The ruling class intends to use the pandemic to accomplish another and far more sweeping change in social relations. If they get away with it, millions of the workers who have been laid off will not be rehired, and those who have taken pay and benefit cuts will never retrieve them. The transfer of trillions in public assets to the corporations will be used to accelerate the plans to use new technologies to slash jobs and ramp up exploitation.

But these efforts, along with the efforts to force workers back to work to die for corporate profit, will produce, and are already producing, working-class opposition. Over the past month, there has been a wave of protests, walkouts and other job actions by workers throughout the US and internationally, all independently of the unions, which have done absolutely nothing.

One of their more blatant lies in the USA Today comment is the claim that “the United Auto Workers worked with General Motors, Ford and Fiat Chrysler to implement social-distancing measures and minimize the risk of exposure to COVID-19.”

In reality, the only reason the auto industry was closed was because Fiat Chrysler workers in Michigan, Ohio and Indiana walked out and carried out other job actions in opposition to the UAW. The UAW, whose top officials have been indicted or are under investigation for stealing workers’ dues money, collaborated with the auto bosses to keep the factories open as the disease spread. This led to the deaths of at least 19 autoworkers.
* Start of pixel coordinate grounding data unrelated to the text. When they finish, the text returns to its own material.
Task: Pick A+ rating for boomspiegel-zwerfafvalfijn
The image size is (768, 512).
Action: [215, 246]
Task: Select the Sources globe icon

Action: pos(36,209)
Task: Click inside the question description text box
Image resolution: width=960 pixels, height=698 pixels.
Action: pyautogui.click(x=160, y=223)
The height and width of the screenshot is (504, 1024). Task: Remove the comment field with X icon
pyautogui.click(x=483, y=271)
Workers in health care, the auto industry, public transit and sanitation, and meatpacking, along with workers at Amazon, Whole Foods and Instacart, have taken matters into their own hands, prompting Bloomberg News to publish an article Tuesday, titled, “Covid-19 Has Workers Striking. Where Are the Unions?”

The unions are where they have been and will continue to be: on the side of corporate management. They long ago abandoned any of the functions historically associated with trade unions. They have spent decades colluding with the ruling class and the state to destroy the jobs, wages and conditions of workers in the name of making American capitalism more “competitive” and profitable.
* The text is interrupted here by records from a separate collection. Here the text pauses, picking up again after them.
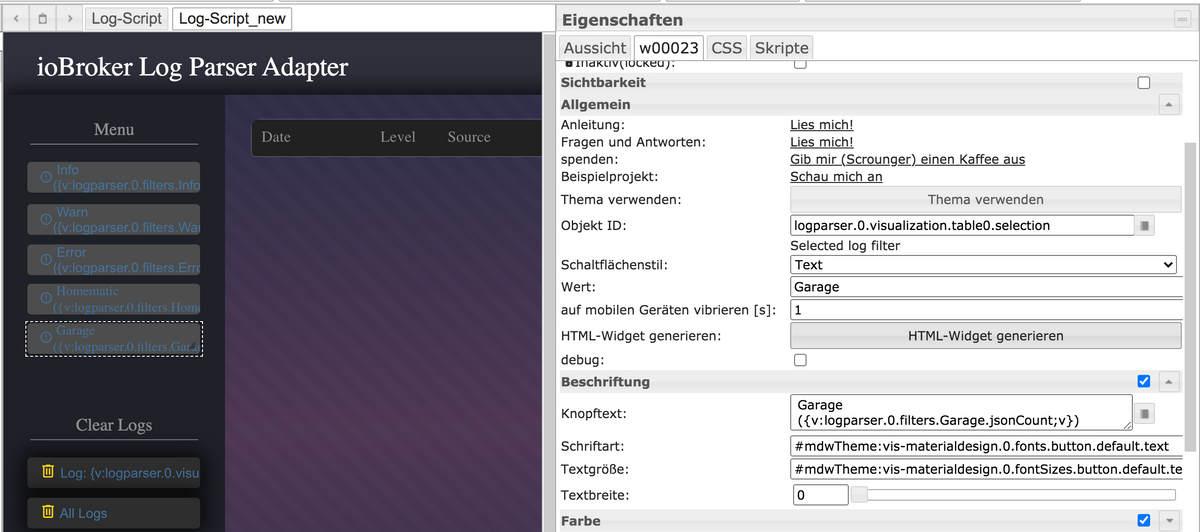Screen dimensions: 1200x532
Task: Select the Log-Script view tab
Action: [126, 19]
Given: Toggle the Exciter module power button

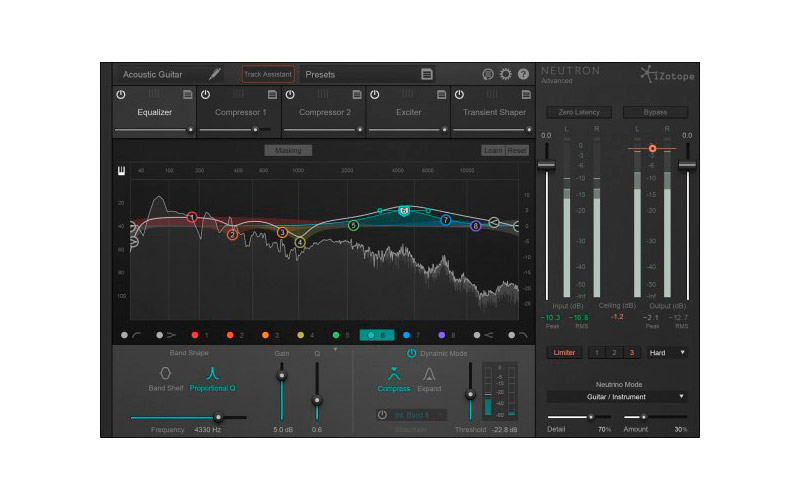Looking at the screenshot, I should [375, 94].
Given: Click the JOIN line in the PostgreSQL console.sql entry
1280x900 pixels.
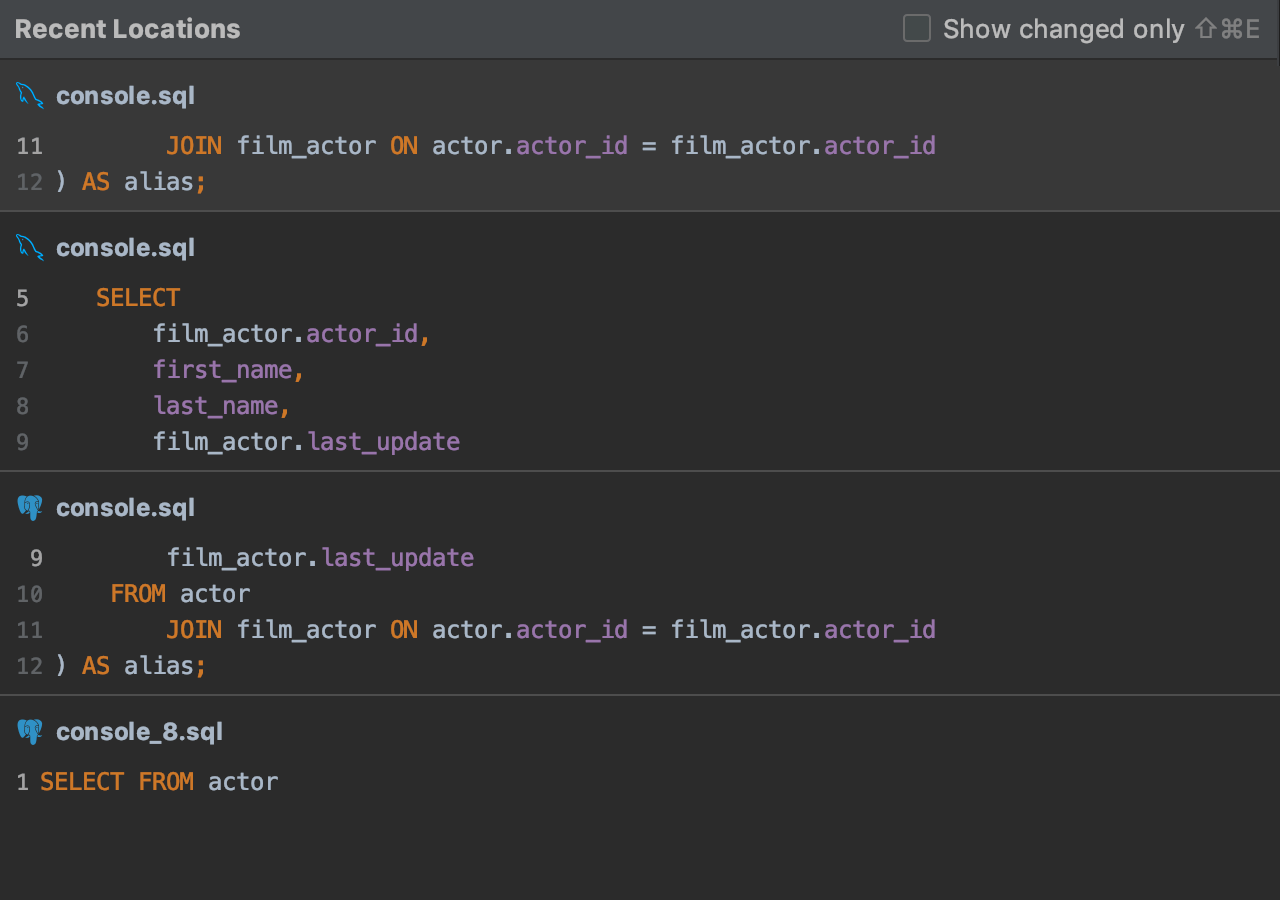Looking at the screenshot, I should (x=550, y=630).
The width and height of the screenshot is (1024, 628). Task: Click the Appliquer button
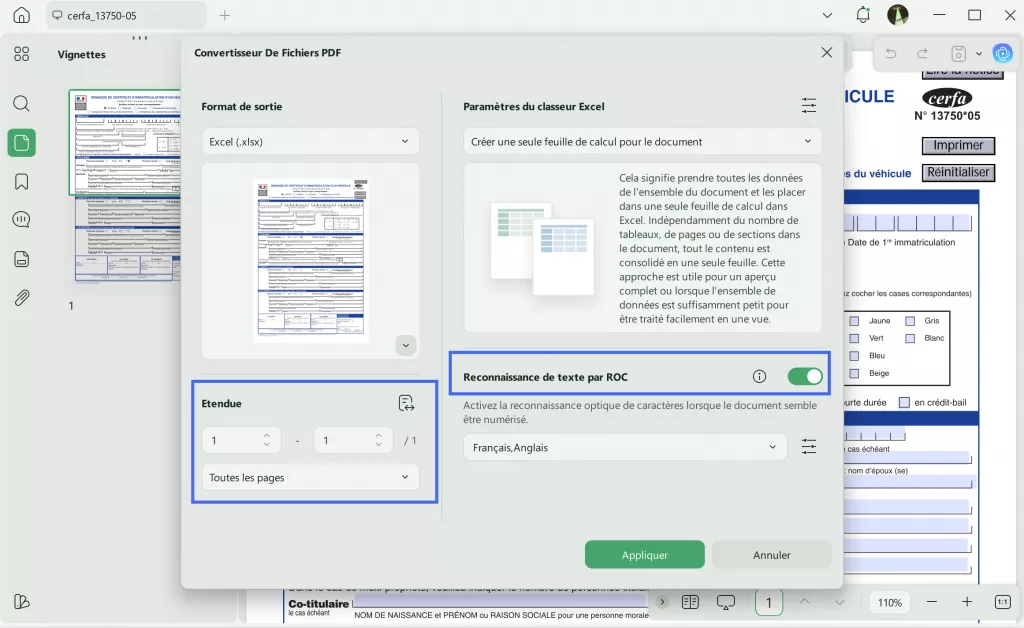[644, 554]
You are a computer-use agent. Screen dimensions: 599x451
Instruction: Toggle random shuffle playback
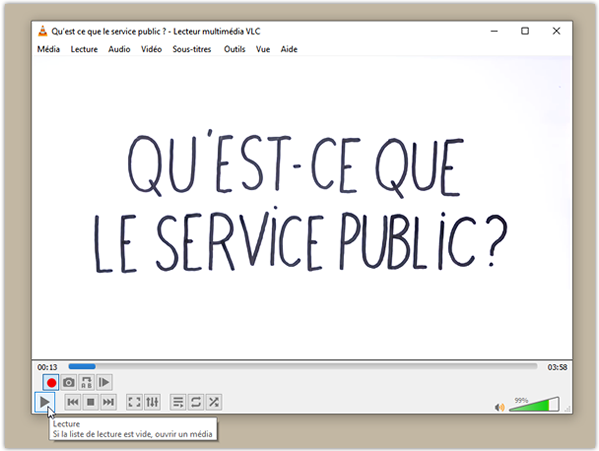pyautogui.click(x=214, y=402)
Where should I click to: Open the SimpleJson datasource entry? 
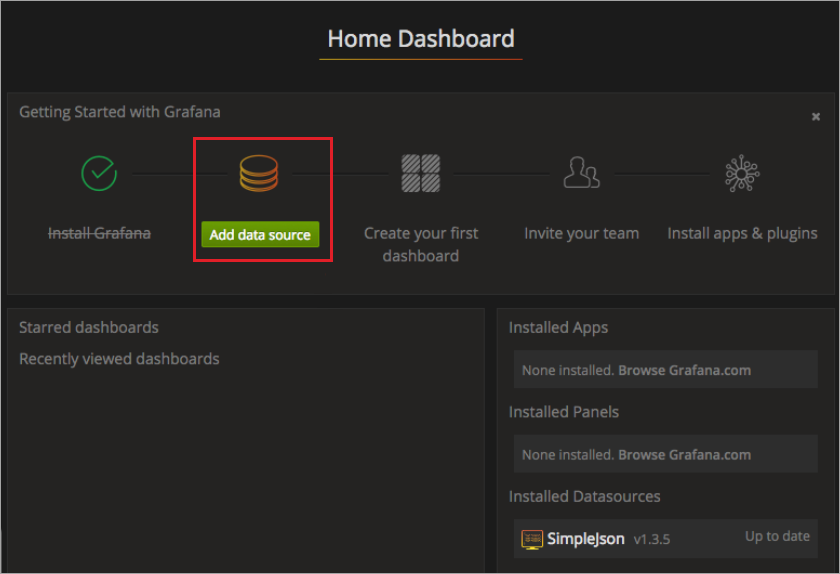pyautogui.click(x=665, y=539)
The Socialist Equality Party urges workers to move now to form rank-and-file factory and workplace committees. These committees must be independent of the corrupt unions and democratically controlled by workers themselves. They will fight for what workers need and not accept the lies that “there is no money,” when trillions are being handed out to the super-rich.
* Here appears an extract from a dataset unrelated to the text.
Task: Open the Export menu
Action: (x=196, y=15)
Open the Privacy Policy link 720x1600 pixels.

In opposition to the demands of the corporations, rank-and-file committees should demand the shutdown of all nonessential production until the virus is contained. No worker should be forced to place his or her life in danger. All production must be redirected to urgent necessities to stop the pandemic, including health care equipment.

The jobs of workers unable to work because of the pandemic must be guaranteed and their wages and benefits paid in full during the shutdown. Rent and mortage payments and interest on loans must be waived. The financial cost of the crisis must be borne by the capitalists, not the workers.

The multi-trillion-dollar bailout of the corporations and banks must be cancelled and the funds used to protect the health and living standards of the working population. Instead of bailing out the corporations, they should be nationalized and turned into public utilities under the democratic control of the working class.

All workers who continue to work must be provided with the necessary protective gear and a safe working environment, overseen by rank-and-file committees working in tandem with health care professionals.

Whether the union bureaucrats like it or not, millions of workers are coming to the realization that they are the essential force in society. The chief obstacle to a rational and humane response to the pandemic is the capitalist system and the insatiable demand for profit by the financial and corporate elite.

The growing opposition of the working class must be guided by a genuine socialist perspective aimed at establishing workers’ power and the collective ownership and direction of society’s productive capacity and resources.